La participation au marché du travail des immigrés est d’autant plus forte que le temps écoulé depuis leur arrivée est important. Effectivement, comme le montre le Graphique 3.3 avec les données les plus récentes issues de l’enquête emploi en continu (EEC) mené par l’Institut national de la statistique et des études économiques (Insee) pour la France sur la période 2017/2020, si les individus arrivés il y a un an ou moins sont essentiellement inactifs en France, le constat se renverse dès que la durée séjour dépasse un an. Entre un et cinq ans passés en France, 49 % des émigrés maliens sont en emploi. Ce taux passe à 51 % au-delà de cinq ans passés en France et atteint 69 % après dix ans de résidence et 72 % au-delà de 20 ans. Si le taux de chômage change relativement peu, le taux d’inactivité diminue significativement avec la durée de résidence en France.

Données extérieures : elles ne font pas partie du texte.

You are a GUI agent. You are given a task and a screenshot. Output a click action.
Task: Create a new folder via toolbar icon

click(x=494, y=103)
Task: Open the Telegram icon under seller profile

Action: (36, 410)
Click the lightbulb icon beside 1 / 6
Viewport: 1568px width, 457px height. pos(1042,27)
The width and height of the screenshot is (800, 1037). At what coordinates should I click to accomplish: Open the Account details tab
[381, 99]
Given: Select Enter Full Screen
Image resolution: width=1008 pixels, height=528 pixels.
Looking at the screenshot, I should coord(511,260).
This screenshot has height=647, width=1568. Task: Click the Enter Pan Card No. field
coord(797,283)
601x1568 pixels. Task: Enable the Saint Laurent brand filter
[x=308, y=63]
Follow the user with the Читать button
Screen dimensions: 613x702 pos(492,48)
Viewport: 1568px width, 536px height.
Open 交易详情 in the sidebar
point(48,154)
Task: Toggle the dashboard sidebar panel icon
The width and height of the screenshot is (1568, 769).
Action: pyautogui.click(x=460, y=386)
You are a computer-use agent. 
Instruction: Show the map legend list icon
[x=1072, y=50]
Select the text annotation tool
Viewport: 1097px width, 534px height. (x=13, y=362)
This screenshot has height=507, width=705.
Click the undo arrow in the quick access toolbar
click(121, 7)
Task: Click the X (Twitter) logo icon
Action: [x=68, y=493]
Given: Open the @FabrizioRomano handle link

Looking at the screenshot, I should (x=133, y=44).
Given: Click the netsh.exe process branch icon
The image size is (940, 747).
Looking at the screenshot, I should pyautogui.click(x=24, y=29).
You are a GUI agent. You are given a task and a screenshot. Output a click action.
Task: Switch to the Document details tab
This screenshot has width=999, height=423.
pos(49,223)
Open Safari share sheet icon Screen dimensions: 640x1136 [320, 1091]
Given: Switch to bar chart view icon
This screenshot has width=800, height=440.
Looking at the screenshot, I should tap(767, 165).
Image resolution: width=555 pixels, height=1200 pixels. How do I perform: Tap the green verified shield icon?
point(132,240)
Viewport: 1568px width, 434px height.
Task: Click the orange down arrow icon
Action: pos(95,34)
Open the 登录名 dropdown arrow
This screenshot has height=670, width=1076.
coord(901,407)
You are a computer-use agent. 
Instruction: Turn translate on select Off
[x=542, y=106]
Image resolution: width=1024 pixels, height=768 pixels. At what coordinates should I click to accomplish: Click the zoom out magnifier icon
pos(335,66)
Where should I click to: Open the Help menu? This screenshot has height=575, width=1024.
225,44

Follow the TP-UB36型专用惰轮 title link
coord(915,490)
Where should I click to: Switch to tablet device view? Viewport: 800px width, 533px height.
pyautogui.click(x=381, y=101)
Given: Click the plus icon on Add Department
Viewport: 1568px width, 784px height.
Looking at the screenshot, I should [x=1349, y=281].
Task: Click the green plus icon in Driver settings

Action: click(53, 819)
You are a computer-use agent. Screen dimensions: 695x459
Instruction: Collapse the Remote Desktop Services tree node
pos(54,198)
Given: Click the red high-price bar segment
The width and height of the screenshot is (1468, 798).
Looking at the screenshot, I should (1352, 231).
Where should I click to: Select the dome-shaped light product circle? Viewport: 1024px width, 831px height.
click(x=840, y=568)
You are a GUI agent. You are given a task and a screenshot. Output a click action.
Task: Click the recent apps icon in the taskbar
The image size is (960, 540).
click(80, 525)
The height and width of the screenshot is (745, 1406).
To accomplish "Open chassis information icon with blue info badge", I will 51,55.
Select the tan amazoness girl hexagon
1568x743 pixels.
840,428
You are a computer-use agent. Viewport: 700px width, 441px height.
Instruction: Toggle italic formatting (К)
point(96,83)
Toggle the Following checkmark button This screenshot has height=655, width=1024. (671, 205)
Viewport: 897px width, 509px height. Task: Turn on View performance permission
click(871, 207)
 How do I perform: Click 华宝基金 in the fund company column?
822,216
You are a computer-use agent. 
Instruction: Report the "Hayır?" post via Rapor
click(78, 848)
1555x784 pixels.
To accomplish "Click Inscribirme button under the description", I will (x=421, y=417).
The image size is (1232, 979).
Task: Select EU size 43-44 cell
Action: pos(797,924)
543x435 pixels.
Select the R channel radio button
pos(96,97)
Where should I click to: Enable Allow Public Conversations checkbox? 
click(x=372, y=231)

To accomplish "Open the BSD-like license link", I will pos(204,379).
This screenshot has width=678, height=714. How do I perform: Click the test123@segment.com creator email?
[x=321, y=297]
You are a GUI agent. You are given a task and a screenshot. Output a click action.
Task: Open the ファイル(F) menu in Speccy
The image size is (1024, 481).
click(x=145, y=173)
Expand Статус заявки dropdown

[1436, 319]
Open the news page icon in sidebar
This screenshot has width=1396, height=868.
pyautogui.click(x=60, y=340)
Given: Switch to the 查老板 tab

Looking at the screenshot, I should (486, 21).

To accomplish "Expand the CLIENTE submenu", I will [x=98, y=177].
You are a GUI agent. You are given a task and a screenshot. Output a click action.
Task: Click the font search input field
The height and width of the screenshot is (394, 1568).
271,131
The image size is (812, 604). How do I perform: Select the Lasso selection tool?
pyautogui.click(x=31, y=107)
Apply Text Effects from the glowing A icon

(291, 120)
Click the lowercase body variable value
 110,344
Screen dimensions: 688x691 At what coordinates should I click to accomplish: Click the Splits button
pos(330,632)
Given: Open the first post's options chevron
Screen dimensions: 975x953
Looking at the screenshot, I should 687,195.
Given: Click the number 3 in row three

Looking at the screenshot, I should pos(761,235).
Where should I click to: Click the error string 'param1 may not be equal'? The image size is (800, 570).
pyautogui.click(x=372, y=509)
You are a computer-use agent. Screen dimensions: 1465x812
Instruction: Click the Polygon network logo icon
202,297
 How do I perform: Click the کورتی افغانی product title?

En lien avec le temps passé dans les pays de destination, l’acquisition de la nationalité du pays facilite l’accès à l’emploi. Effectivement, les trois quarts des émigrés maliens de nationalité française (74.5 %) occupent un emploi en 2017/2020 contre 62.2 % pour ceux sans la nationalité française.

Les données disponibles nous permettent d’étudier en partie l’insertion économique des émigrés ivoiriens en Afrique de l’Ouest, première région de destination des Maliens, au travers de leur insertion sur le marché du travail de deux pays voisins, la Côte d’Ivoire et le Sénégal. Les données de l’enquête sur le niveau de vie des ménages (ENV) collectées en 2015 renseignent sur le niveau d’activité des émigrés maliens en Côte d’Ivoire, leur premier pays de destination (voir Chapitre 2). Ainsi, près de trois émigrés maliens de 15 ans ou plus sur cinq étaient en emploi en 2015 (59 %), comme présenté dans le Graphique 3.4. Ce taux était supérieur de 2 points de pourcentage à celui observé pour les natifs. Il est cependant inférieur de 3 points de pourcentage au taux d’emploi de l’ensemble des émigrés en Côte d’Ivoire. En revanche, 42 % des femmes nées au Mali sont en emploi ; elles s’en sortent donc relativement moins bien que leurs homologues masculins et surtout que l’ensemble des femmes nées à l’étranger ou des natives dont le taux d’emploi atteint respectivement 46 % et 48 %.

Au Sénégal, 51 % des émigrés maliens étaient en emploi en 2013 (mesuré à partir des données du dernier recensement général de la population). Ce niveau d’emploi est significativement supérieur à celui observé pour l’ensemble des émigrés (46 %) et des natifs (37 %). Les femmes nées au Mali sont similairement intégrées sur le marché du travail que les femmes nées au Sénégal : seules 20 % d’entre elles sont en emploi.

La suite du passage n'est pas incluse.